Aggregate Demand (AD)

  • AD is the total demand for goods and services.
  • Calculated as: AD = C + I + G + (X - M)
    • C: Consumption by households (influenced by MPS, MPC, interest rates, confidence, income distribution)
    • I: Investment by households (influenced by interest rates, government policies, labor rates, productivity, confidence)
    • G: Government expenditure (influenced by the state of the economy)
    • X: Export expenditure (influenced by domestic and overseas income & currency value)
    • M: Import expenditure (influenced by domestic and overseas income & currency value)

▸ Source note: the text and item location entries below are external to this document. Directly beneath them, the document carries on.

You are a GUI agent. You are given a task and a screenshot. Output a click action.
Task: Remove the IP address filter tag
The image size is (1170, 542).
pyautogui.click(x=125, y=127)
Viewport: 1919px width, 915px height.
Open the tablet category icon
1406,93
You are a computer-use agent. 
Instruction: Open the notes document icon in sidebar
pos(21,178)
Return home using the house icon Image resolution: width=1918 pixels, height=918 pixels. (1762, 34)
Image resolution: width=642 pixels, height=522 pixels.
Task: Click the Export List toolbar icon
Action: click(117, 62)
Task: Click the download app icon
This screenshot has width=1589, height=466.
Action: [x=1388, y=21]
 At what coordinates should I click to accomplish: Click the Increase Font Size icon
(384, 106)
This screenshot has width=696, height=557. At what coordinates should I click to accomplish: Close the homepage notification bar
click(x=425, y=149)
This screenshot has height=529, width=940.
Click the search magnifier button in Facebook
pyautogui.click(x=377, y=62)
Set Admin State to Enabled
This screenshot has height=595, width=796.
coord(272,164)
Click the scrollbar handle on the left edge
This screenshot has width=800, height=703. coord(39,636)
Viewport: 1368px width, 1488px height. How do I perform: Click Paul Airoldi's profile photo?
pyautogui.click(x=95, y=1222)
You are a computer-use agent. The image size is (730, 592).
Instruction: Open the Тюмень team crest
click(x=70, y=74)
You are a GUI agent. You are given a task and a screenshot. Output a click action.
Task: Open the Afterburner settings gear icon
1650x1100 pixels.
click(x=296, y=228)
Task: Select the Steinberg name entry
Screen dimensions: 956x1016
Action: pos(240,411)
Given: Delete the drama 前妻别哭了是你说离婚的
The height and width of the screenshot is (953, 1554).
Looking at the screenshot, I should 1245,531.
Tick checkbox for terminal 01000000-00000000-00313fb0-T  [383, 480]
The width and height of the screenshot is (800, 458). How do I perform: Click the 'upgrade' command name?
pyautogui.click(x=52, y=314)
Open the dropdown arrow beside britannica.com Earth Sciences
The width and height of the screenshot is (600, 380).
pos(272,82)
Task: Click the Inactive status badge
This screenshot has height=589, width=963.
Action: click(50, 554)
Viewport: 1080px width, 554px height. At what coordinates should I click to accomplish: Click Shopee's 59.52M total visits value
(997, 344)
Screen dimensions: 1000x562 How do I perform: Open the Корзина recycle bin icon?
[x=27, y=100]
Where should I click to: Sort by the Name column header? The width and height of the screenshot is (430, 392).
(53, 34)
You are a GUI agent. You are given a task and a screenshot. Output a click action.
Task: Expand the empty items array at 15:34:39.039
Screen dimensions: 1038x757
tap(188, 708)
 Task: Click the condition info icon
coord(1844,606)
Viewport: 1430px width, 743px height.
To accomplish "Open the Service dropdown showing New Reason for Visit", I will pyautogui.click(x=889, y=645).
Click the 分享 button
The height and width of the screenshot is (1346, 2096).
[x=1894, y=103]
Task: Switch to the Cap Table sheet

Injections and Withdrawals

  • Equilibrium occurs when AD = Y (aggregate demand equals income).
  • Alternative equilibrium condition: I + G + X = S + T + M (injections = leakages)
  • Disequilibrium:
    • S + T + M > I + G + X: Y falls (recession)
    • S + T + M < I + G + X: Y rises (boom)

The Simple Multiplier

  • Changes with injections/leakages.
  • Multiplier: Final income increase is a multiple of initial expenditure increase.
  • Real economy: Y = C + S + T + M
  • 1 = MPC + MPS

Economic Growth

  • Increase in the value of goods/services produced over time.
  • Measured by changes in real GDP over time.
  • Real GDP = Nominal GDP × 100 / CPI
  • Economic Growth (%) = [(Real GDP current year - Real GDP previous year) / Real GDP previous year] × 100
  • Different time periods to measure Australia's growth:
    • Quarterly rate (ABS calculates GDP every three months)
    • Year-on-year growth (comparison between quarters of consecutive years)
    • Annual economic growth rate (comparison between financial years)

Aggregate Supply (AS)

  • AS is the economy's productive capacity (represented by Y, total income).
  • Y = output (E) = total income (O).
  • Y = C + S + T (consumption, savings, taxation)
  • Increases to AS: new resources, population growth, efficiency improvements, new skills, government policy, technology adoption.

Improvements in Efficiency and Technology

  • Microeconomic reforms improve resource allocation.
  • Reforms include: reducing trade barriers, relaxing investment restrictions, tax reforms, competition policy, financial/labour/product adjustments.
  • Efficiency types:
    • Technical/Productive: maximum output with minimum cost and resources.
    • Allocative: resources allocated to reflect consumer preferences and prices aligning with production costs.
    • Dynamic: adapting to changes in demand and technology.
  • Business cycle: fluctuations in real GDP over time.
  • Trough of cycle: lowest point of output and activity.